Lemme know if you bring it home.
Something here makes body parts twitch. There are several similar ones in the same area, a goose-neck that's so big it won't fit in the picture for $2k? Anything like this goes for 3X the price.
Lemme know if you bring it home.
For what it's worth, most wildly underpriced craigslist scams seem to be listed at $2,000 for some reason. The single, distorted photo throws up a red flag for me as well. I hope it's legitimate and someone gets a great deal, but I'm skeptical on this one.
914Driver said:So you meet the guy and he robs you? How's this work?
Sorry, uninformed not stooped.
As someone looking for a trailer, I've been wondering the same thing.

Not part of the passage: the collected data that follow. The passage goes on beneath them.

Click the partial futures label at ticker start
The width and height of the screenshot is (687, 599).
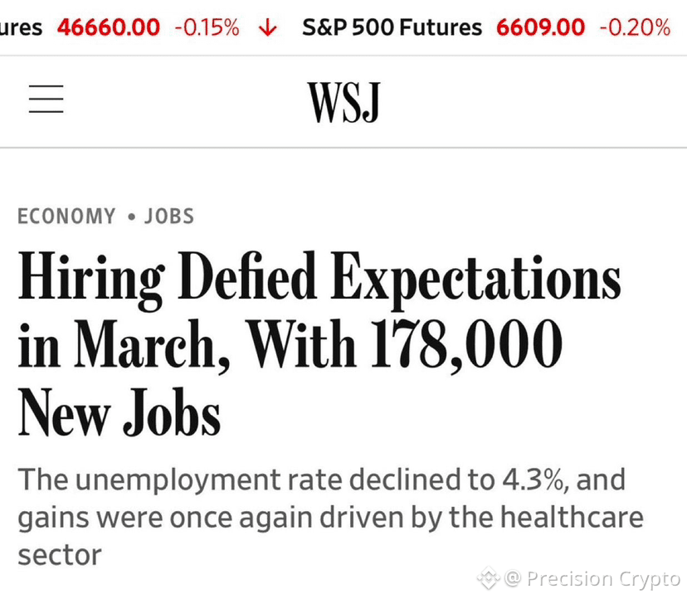point(21,27)
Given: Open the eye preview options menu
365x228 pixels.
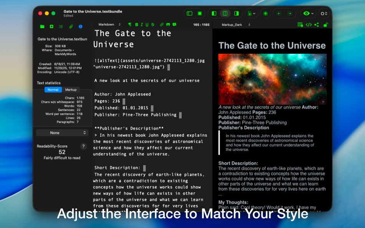Looking at the screenshot, I should pyautogui.click(x=306, y=13).
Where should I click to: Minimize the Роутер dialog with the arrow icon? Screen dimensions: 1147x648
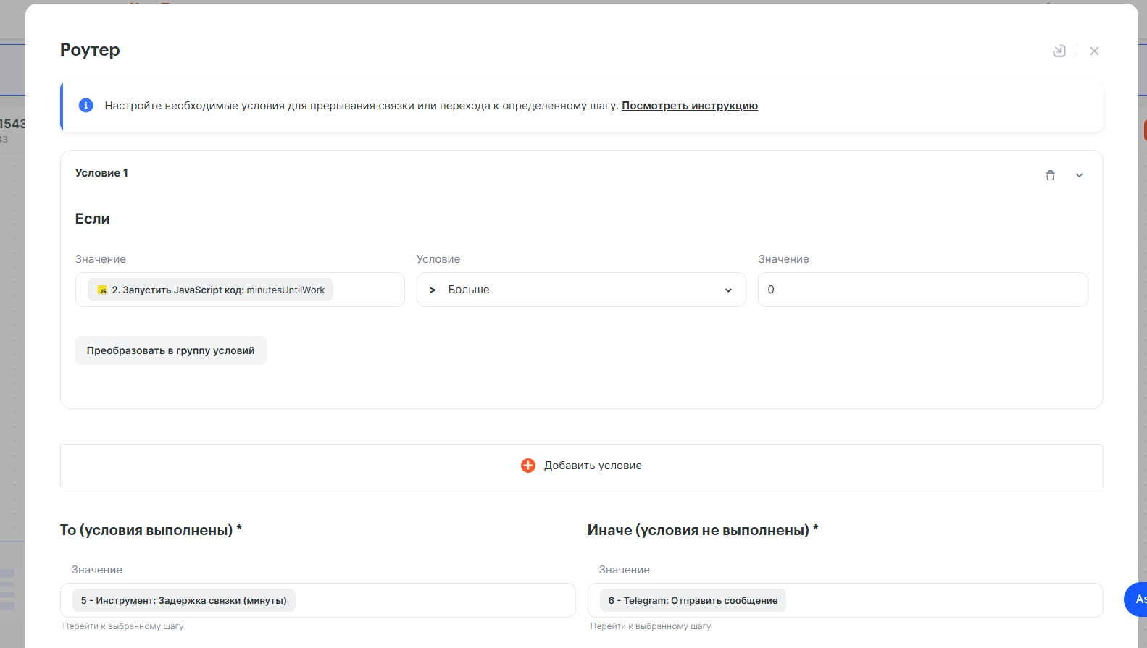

I even contact a few of the enterprising scammers when they had odd prices that looked like it could be semi-legit, but after waiting a full 24+ hours then getting a "sorry, I'm busy at work, email me @ <whatever@gmail.com> address," I've given up trying to figure out how the scam works.
They say, I'm out of the country but you can have it shipped to you and we'll use craigslist or ebay escrow (neither of which exist) and you'll get your money back if you don't like the trailer. Needless to say the trailer doesn't exist and neither does the escrow service and you've just handed $2000 to a complete stranger for nothing at all.

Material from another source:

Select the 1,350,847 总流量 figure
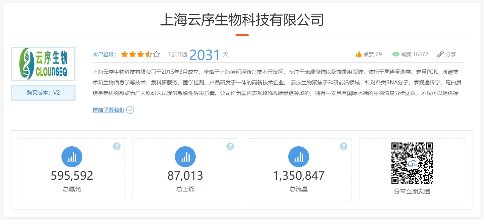pos(299,176)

914Driver said:Dayum, you guys are better than a nympho girlfriend that cooks!
If only she would clean too.
Anyone else notice that there seems to be more and more of these lately? Must of worked for some scammer somewhere so now we get the pile on.
Typically only one interior or exterior picture, poor quality or copied from someone else's listing or stock photo. Price point in the $2k range no matter what size trailer.

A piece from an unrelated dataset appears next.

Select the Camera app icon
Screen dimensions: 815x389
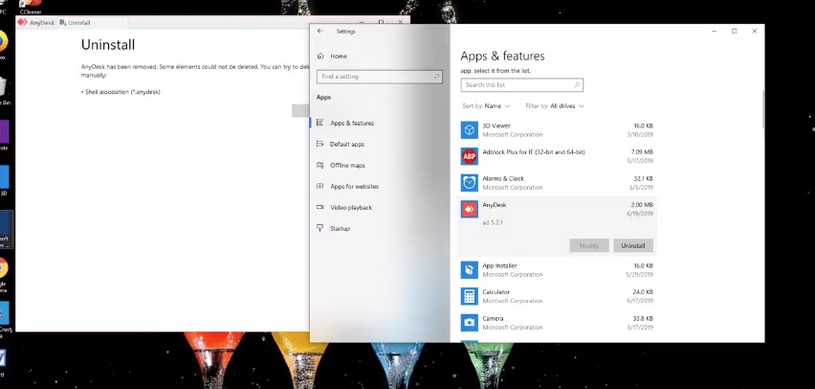point(470,323)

dculberson said:They say, I'm out of the country but you can have it shipped to you and we'll use craigslist or ebay escrow (neither of which exist) and you'll get your money back if you don't like the trailer. Needless to say the trailer doesn't exist and neither does the escrow service and you've just handed $2000 to a complete stranger for nothing at all.
I figured it had to be something like that, as I've dealt with car scammers before, but I could never get the conversation far enough along to have them attempt to scam me..
Maybe trailer scams are the fry tank of the scamming hierarchy?